How probabilistic record matching works

As can be expected, a key aspect of probabilistic matching is the determination of the probabilistic weighting factors to be applied to the similarity score for each pair of corresponding data elements. It relies on a Bayesian model of conditional probability to develop the weights and matching rules. These weights are determined in relation to two different probabilities:

• the probability that if the values of two corresponding data elements agree, then the two records represent the same entity (called the m probability); and
• the probability that the values of two corresponding data elements agree, despite the fact that the two records do not represent the same entity (called the u probability).

As an example, an m probability of 0.97 for a LastName field means that the probability that two records that share the same LastName field value represent the same individual is 0.97, and the probability that two records that share the same LastName field value do not represent the same individual is 0.03. An example of a u probability, which can be more simply stated as the chance that records have values that randomly match, would be 0.083 for a BirthMonth field. There are 12 months in the year, and the chance that two records share the same month is (12 matches)/(12*12 combinations), which = 1/12, which is 0.08333(repeating).
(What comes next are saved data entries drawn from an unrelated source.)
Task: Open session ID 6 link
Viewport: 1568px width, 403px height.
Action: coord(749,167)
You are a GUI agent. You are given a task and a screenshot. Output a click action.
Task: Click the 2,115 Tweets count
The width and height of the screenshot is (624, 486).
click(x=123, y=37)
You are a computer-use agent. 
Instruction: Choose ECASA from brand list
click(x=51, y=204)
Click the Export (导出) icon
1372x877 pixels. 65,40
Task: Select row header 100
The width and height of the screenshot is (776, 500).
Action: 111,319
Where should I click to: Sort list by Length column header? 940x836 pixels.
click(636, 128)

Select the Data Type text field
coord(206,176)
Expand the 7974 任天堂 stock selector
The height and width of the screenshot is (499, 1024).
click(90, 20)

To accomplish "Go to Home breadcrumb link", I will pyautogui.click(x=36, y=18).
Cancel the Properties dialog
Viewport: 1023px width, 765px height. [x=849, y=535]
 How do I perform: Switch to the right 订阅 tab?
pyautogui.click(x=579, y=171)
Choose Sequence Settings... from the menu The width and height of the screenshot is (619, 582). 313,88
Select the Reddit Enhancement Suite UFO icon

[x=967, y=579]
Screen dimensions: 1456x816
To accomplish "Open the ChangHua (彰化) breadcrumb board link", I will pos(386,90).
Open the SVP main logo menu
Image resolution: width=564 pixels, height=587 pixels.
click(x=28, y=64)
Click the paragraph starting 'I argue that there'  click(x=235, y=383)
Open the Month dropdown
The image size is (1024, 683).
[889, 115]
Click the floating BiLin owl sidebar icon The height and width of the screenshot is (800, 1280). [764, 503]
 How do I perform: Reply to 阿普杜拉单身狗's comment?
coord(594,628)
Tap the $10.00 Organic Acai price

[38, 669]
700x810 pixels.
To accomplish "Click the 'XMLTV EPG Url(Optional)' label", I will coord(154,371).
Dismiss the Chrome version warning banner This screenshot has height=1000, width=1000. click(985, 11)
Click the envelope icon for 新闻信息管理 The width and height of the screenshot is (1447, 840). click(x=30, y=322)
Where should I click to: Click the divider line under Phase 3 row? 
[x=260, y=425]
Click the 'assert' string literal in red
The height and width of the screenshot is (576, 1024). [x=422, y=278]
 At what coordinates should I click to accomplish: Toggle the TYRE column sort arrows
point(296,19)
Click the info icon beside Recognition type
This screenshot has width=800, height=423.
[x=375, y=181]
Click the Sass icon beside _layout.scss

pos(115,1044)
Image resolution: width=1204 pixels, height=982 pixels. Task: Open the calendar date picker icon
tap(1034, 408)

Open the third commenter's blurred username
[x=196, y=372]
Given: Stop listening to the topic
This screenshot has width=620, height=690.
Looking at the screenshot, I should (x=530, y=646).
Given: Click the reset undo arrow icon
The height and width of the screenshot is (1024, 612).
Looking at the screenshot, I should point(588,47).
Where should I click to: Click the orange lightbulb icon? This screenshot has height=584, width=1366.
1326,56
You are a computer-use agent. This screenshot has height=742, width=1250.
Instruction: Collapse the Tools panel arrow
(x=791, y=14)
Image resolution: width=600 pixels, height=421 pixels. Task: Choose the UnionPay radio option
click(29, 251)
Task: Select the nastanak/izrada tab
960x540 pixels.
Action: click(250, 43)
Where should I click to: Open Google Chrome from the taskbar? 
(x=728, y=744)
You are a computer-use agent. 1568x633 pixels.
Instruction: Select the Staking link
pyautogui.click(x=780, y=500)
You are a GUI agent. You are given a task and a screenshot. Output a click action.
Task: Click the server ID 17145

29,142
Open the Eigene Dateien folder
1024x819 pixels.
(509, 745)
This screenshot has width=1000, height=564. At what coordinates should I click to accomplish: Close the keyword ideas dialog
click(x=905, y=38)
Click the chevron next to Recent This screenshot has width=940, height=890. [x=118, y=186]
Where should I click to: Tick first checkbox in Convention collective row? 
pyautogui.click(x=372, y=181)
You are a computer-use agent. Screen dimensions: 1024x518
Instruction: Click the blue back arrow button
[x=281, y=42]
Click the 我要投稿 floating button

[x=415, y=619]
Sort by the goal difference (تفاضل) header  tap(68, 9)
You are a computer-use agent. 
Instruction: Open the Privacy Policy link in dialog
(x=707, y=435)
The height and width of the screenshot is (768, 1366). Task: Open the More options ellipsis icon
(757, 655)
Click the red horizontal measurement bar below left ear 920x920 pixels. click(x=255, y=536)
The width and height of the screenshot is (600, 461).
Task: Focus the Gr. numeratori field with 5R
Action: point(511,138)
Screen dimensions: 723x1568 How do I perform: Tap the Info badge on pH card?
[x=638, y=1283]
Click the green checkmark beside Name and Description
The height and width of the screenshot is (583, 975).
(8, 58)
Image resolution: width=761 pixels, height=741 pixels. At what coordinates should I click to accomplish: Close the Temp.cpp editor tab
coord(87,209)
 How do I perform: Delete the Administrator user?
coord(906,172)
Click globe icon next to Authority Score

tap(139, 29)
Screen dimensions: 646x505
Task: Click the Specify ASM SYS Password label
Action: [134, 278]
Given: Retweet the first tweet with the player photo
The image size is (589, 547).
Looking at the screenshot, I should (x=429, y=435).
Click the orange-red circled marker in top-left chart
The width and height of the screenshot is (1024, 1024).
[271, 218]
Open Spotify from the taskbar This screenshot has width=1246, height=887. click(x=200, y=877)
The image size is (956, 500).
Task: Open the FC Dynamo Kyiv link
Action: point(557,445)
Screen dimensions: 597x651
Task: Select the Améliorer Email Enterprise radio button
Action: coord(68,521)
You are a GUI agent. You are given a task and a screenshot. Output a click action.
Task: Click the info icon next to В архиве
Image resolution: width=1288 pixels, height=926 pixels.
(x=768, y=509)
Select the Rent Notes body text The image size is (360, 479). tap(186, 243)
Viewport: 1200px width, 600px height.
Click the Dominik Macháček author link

Once the m probability (m) and the u probability (u) is calculated for an attribute, the weighting factor for that attribute is log2(m/u). For example, if there is a Gender field that can be populated with the values {M, F}, the u probability is 0.5 (which is chance that any two records will have the same value). If we can determine that the m probability is 0.95 (by examining a sample of records and determining that the field is miscoded 5% of the time), then the weighting factor for the gender field would be log2(0.95/0.5), or 0.926. Should the record-matching algorithm use a similarity score function that assigns a score of 1 if the values match and a value of 0 if the values don't match, that value would be multiplied by 0.926 to yield its contribution to the overall similarity score.

Workarounds for probabilistic matching challenges

The challenge is in determining these probabilities. The m probability is often estimated; one approach is to take a random sample of record pairs, perform a manual match, determine when two records with matching values are truly matched, and then calculate the m probability accordingly.

Most modern probabilistic matching tools go beyond this approach by performing frequency analysis of the values and applying some iterative methods that alternate phases of the algorithm. They start with an assumed set of expected probabilities, then try to fit the data to those expected values and adjust the expectation for the subsequent iteration. The algorithm completes when there is an insignificant change between the fitting phase and the next iteration of the expectation-setting phase. The goal is to adjust the probabilities under the circumstances associated with the data value frequencies -- two records that share a common last name like Smith are more likely to chance match than two records with the last name Hospfeffer.

However, the greater the variation among the values, coupled with the known commonality of those values, eventually leads the record-matching algorithms to tweak the weights so that they are optimized to contribute to the overall similarity score as appropriate. The upshot is that the ability to algorithmically calculate the m- and u-probabilities significantly improves the scoring methods, contributes to narrowing the gap between the upper (match) threshold and the lower (nonmatch) threshold, and enables analysts to narrow the width of the band between those two thresholds.